» **EXERCISE AIM**: Would you transcribe only the lines from the one holding "You are a computer-use agent. 969x368 pixels." through the end of the material, exactly, without any pictures?

» **RECORDS FOR THE TASK**:
* * * *

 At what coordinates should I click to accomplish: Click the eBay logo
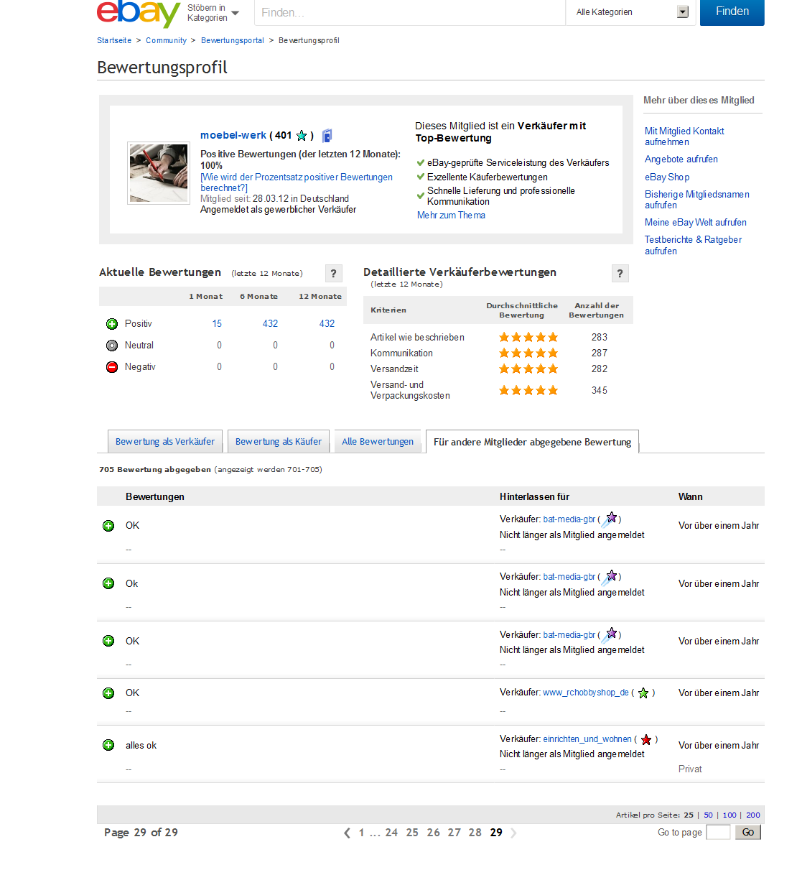tap(138, 13)
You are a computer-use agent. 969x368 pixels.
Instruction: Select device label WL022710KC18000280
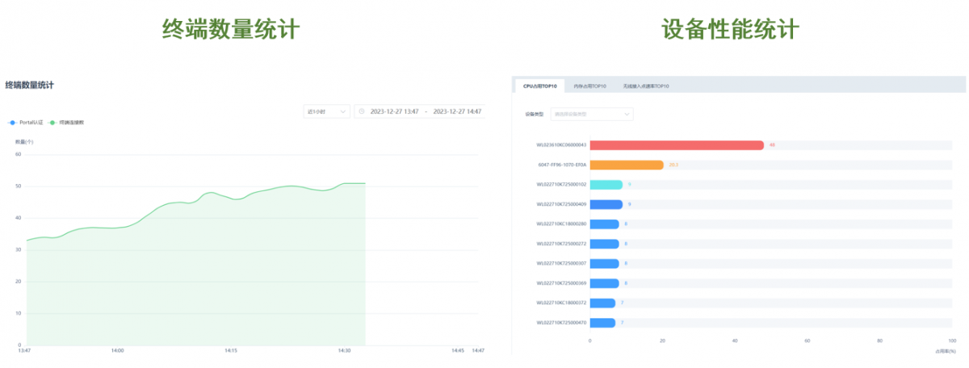pyautogui.click(x=561, y=224)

* * * *

» **TASK SOLUTION**:
You are a computer-use agent. 969x368 pixels.
Instruction: Select device label WL022710KC18000280
pyautogui.click(x=561, y=224)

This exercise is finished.